The Mousse platform consists of multiple interconnected components, each responsible for a specific part of the system's functionality. The architecture follows a microservices-based approach, where different services handle API requests, frontend interactions, database operations, and AI-powered processing.

Core Components

Frontend (ReactJS): The user interface is built with ReactJS, providing an interactive and dynamic experience. The Leaflet library is used for visualizing geospatial data, while Redux manages state and facilitates communication between components through a universal store.

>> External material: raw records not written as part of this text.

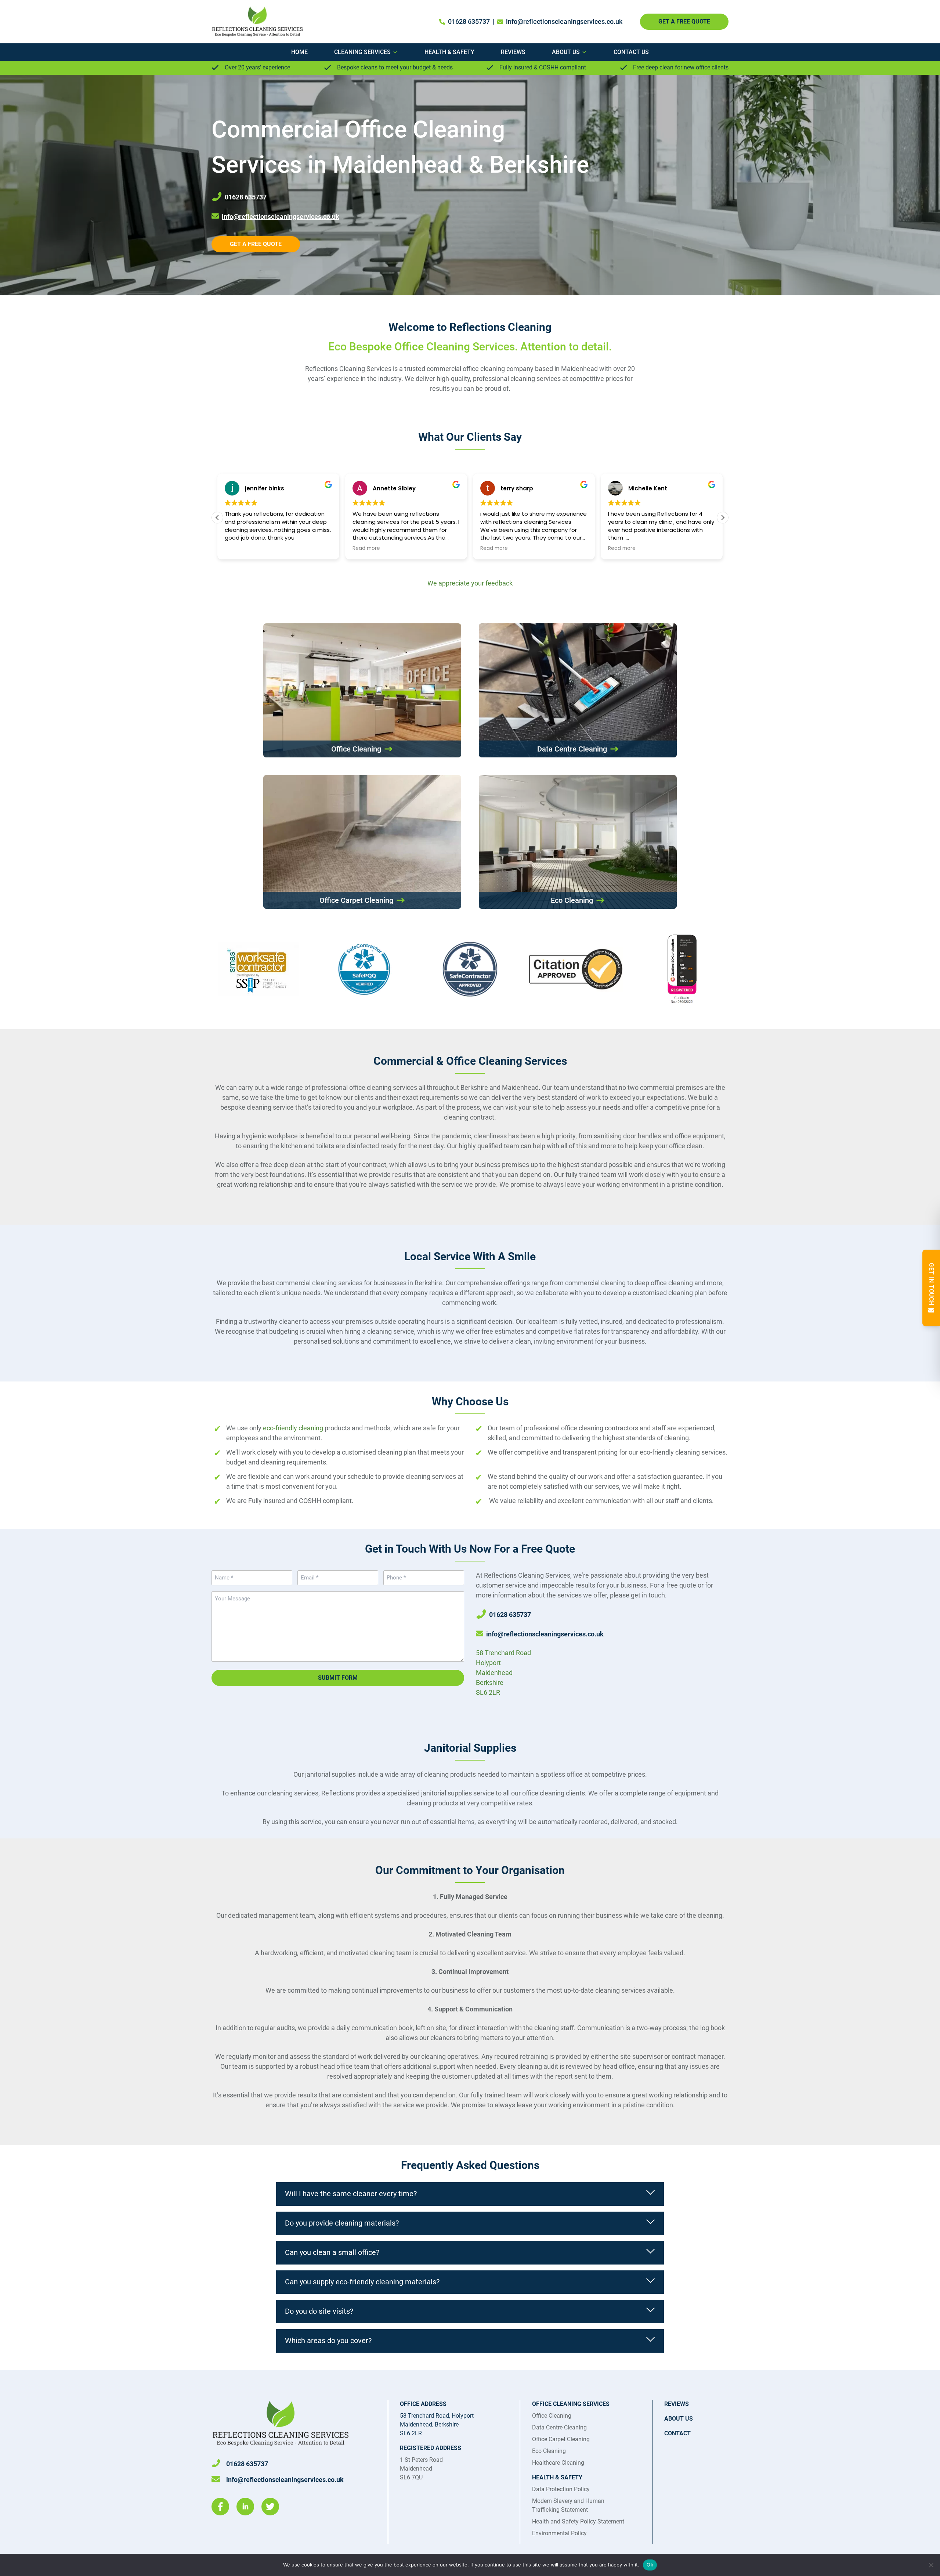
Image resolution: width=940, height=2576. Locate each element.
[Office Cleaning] (362, 690)
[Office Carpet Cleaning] (362, 842)
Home (299, 51)
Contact (677, 2433)
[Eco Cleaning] (578, 842)
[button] (722, 517)
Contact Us (631, 51)
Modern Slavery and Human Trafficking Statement (568, 2505)
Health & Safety (449, 51)
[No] (930, 2565)
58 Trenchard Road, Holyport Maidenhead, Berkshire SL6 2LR (437, 2424)
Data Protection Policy (561, 2489)
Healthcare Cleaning (558, 2462)
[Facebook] (220, 2506)
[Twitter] (270, 2506)
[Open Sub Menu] (394, 52)
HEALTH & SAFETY (557, 2477)
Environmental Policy (559, 2533)
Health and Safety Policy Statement (578, 2521)
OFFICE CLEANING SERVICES (571, 2403)
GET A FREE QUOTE (684, 21)
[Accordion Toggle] (650, 2194)
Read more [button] (238, 548)
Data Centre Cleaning (559, 2427)
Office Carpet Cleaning (561, 2439)
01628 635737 (469, 21)
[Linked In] (245, 2506)
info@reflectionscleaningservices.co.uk (564, 21)
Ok (650, 2565)
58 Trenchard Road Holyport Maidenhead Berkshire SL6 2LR (503, 1672)
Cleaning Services (362, 51)
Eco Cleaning (549, 2450)
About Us (566, 51)
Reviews (513, 51)
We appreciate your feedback (470, 583)
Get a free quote (256, 244)
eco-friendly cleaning (293, 1428)
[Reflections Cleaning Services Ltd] (263, 21)
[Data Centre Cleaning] (578, 690)
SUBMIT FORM (338, 1677)
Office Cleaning (551, 2415)
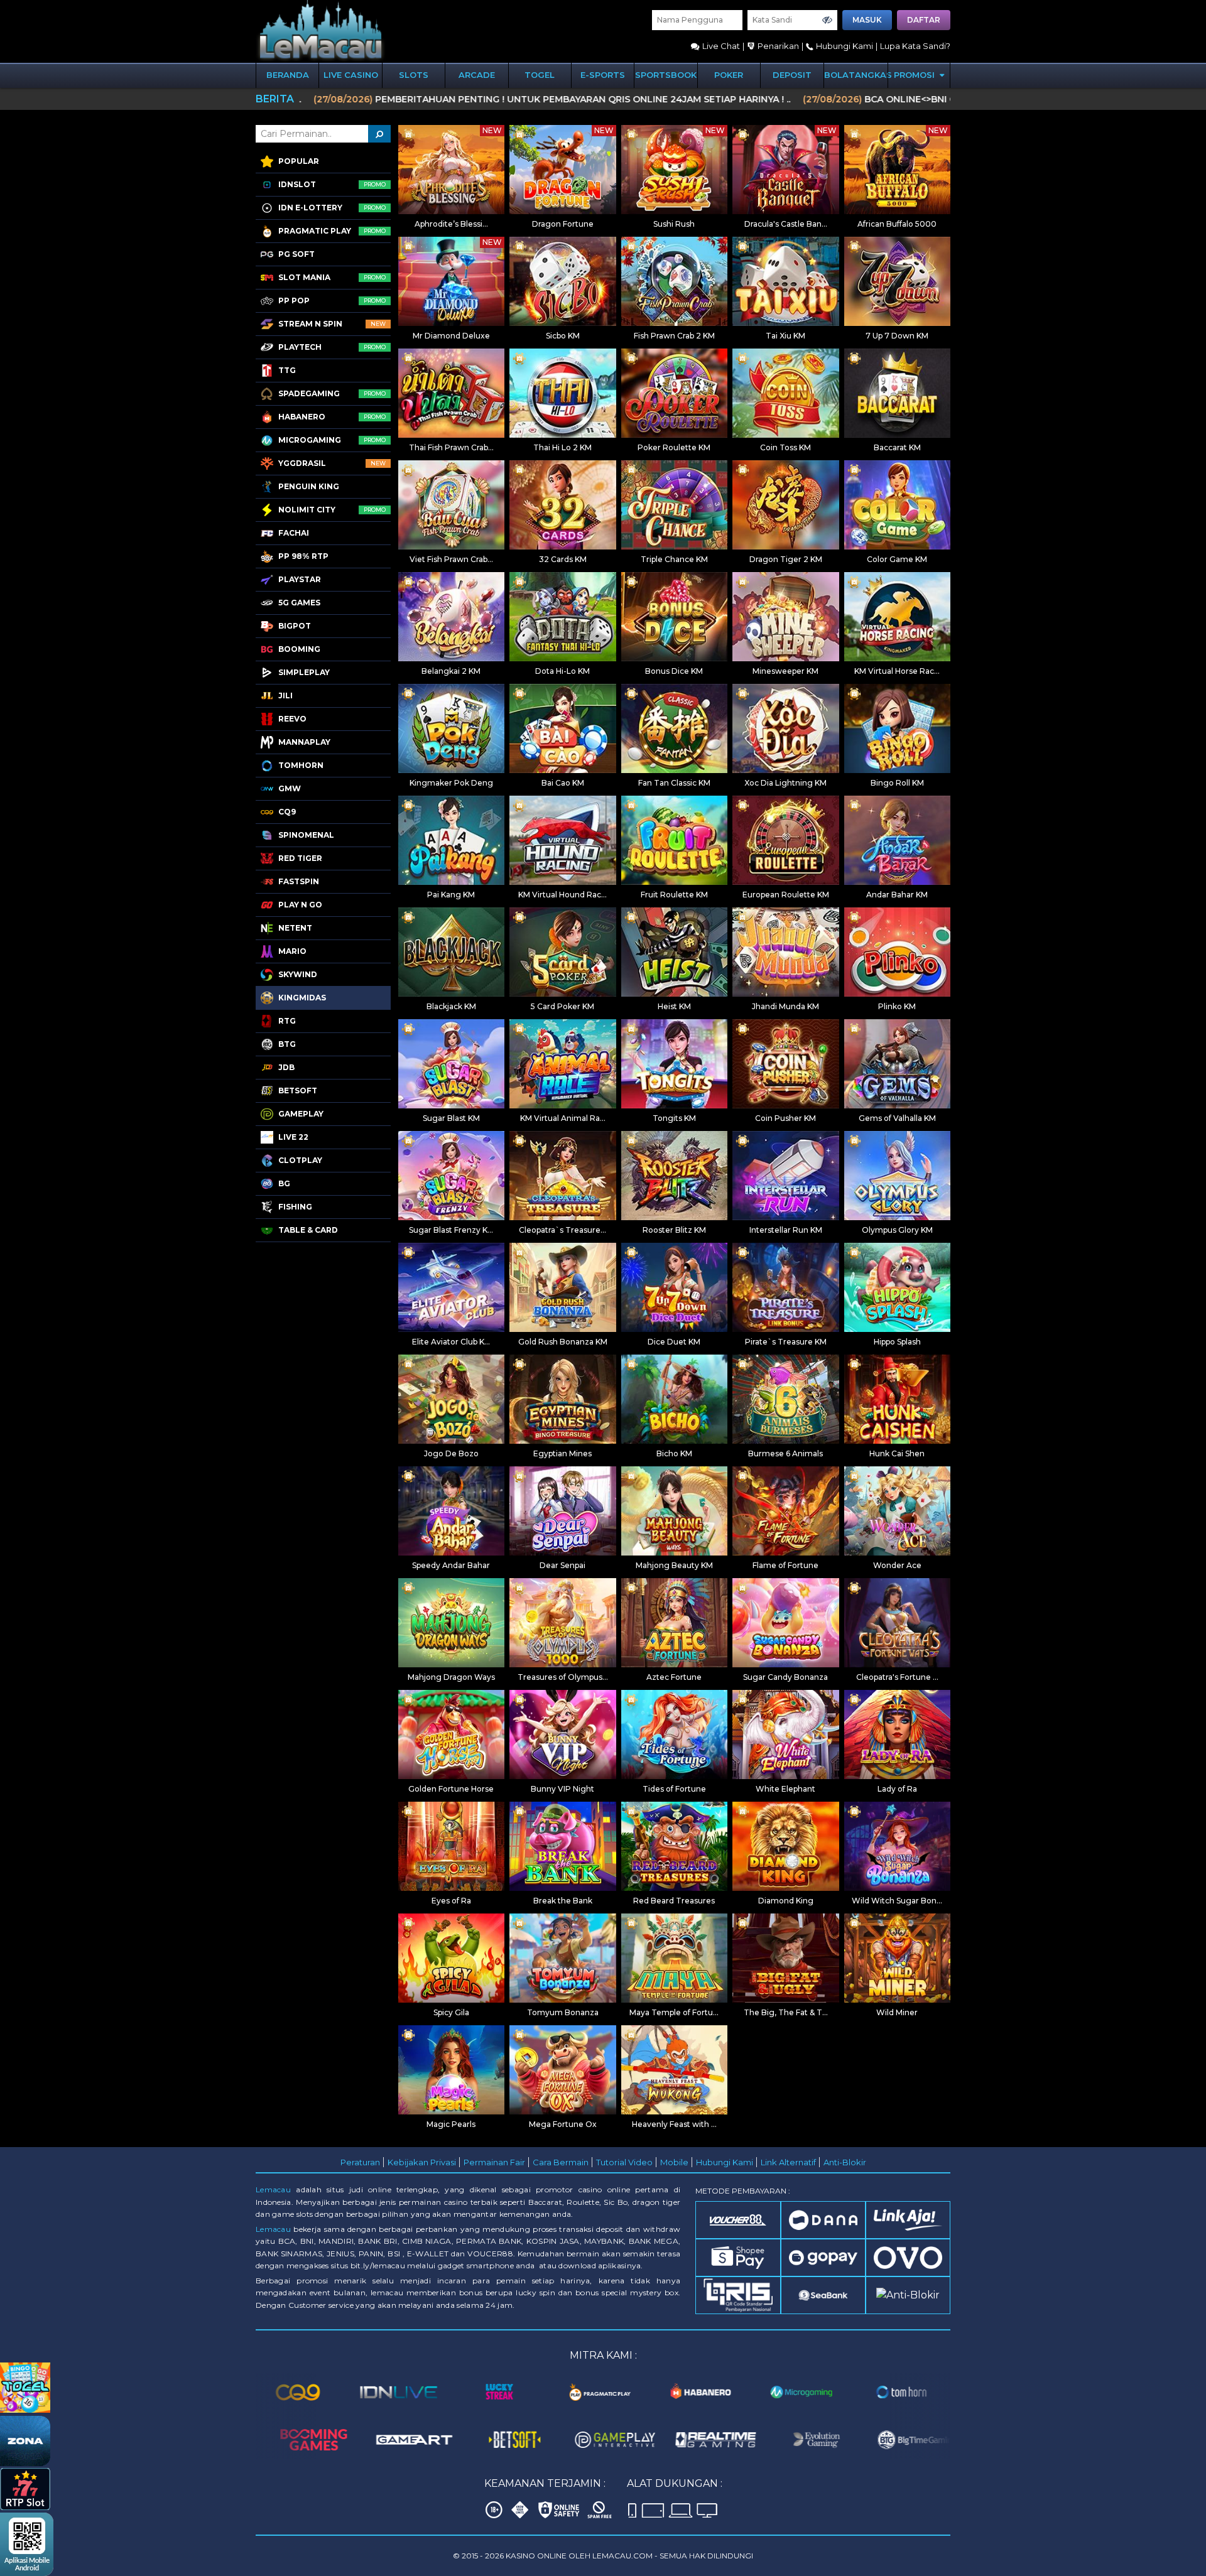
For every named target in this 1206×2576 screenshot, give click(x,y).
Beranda (287, 75)
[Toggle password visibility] (827, 20)
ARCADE (477, 75)
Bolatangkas (856, 75)
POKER (728, 75)
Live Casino (350, 75)
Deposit (792, 75)
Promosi (915, 75)
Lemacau (273, 2189)
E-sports (602, 75)
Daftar (923, 19)
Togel (539, 75)
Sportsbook (666, 75)
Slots (413, 75)
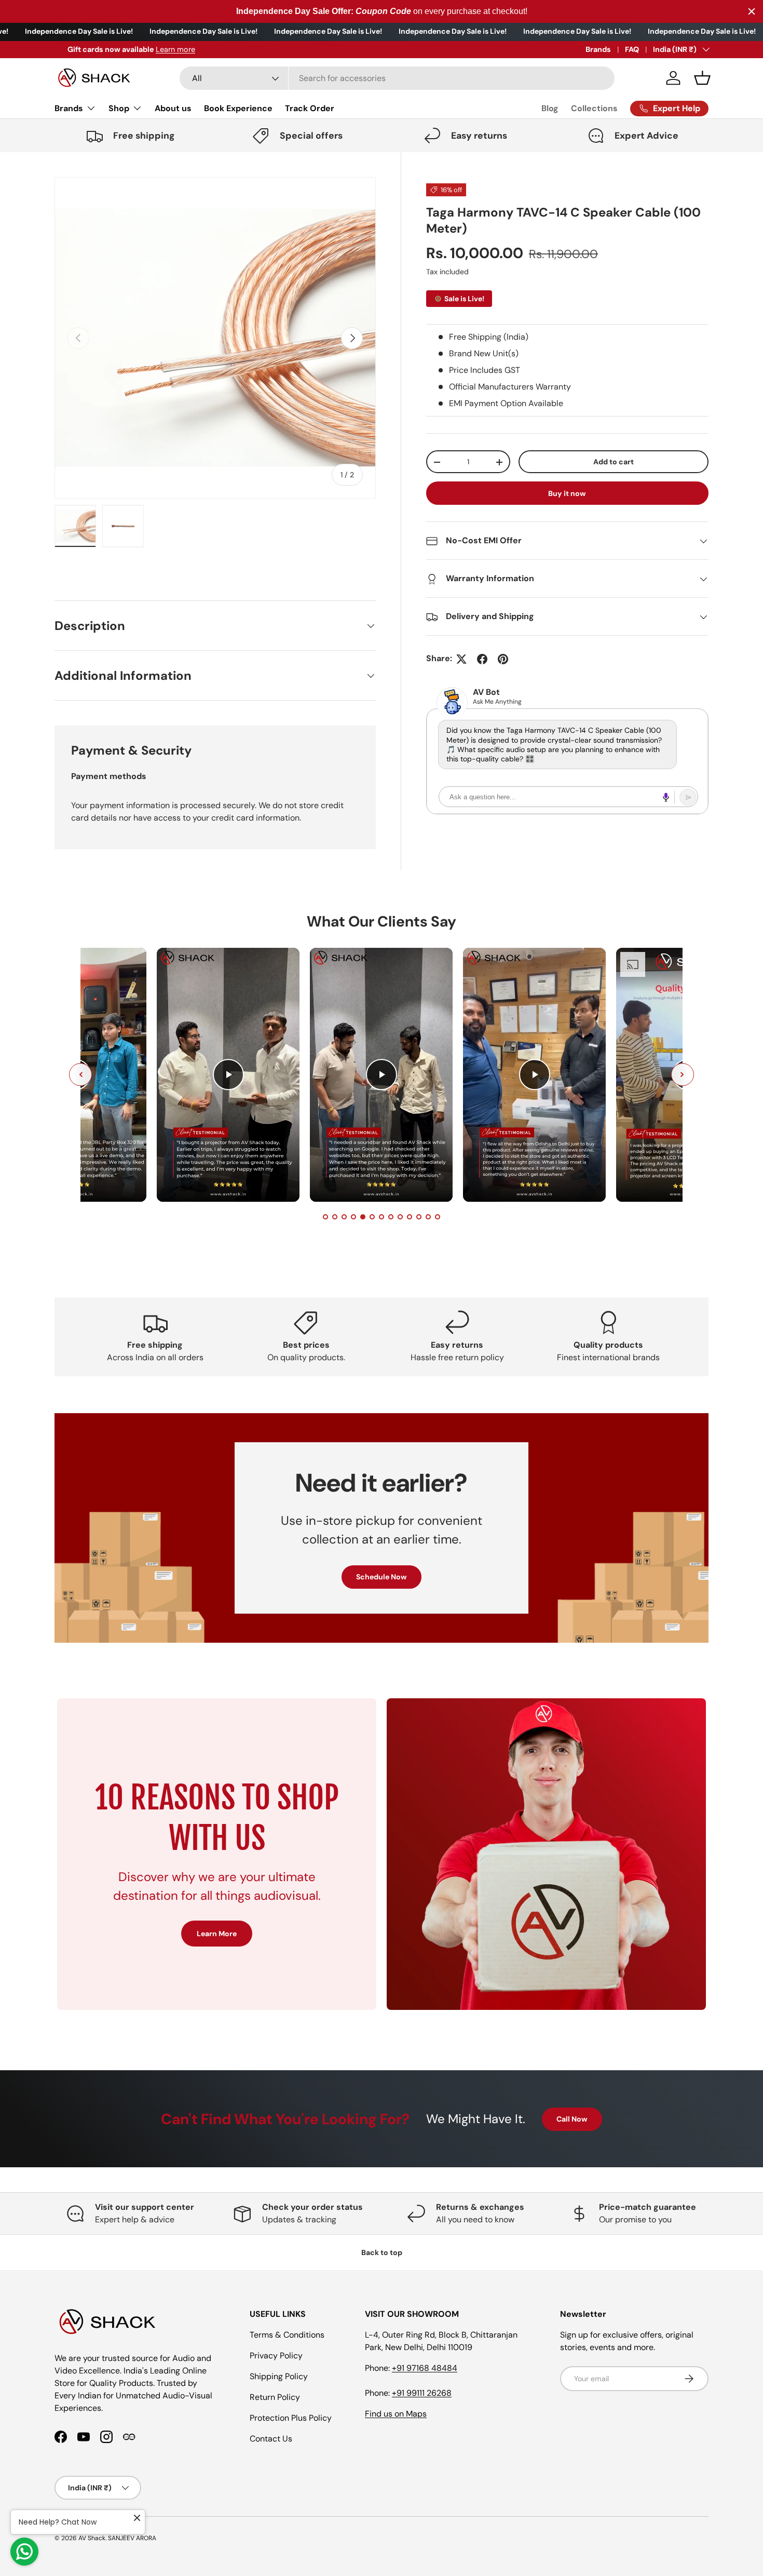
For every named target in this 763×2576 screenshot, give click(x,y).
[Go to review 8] (390, 1216)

The frontend interacts with the backend via an API gateway.
API Gateway (Nginx): Manages incoming requests and routes them to the appropriate backend service.
Backend API (FastAPI): The core REST API, built with FastAPI, handles business logic, user queries, and database interactions.
Database Layer (PostgreSQL + PostGIS + pgvector/pgvectorscale):
- PostgreSQL: Stores metadata records and structured data.
- PostGIS: Enables geospatial indexing for spatial queries.
- pgvector: Supports semantic searches using vector embeddings.
- DiskANN (Disk-based Approximate Nearest Neighbor): Implements efficient vector search indexing with SSD-based storage for scalability and hydrid searches.
Caching Layer (ValKey): An in memory storage is used to enable the user to efficiently browse clustered results pages.

Machine Learning & AI Components

Inference Server (NVIDIA Triton): Handles ML model inference, its role is to project a text query into the corresponding embedding.
LLM NER (Hugging Face TGI): A Text Generation Inference (TGI) server is used to parse and enhance user queries by extracting spatial and temporal information using a fine-tuned LLM-based NER system.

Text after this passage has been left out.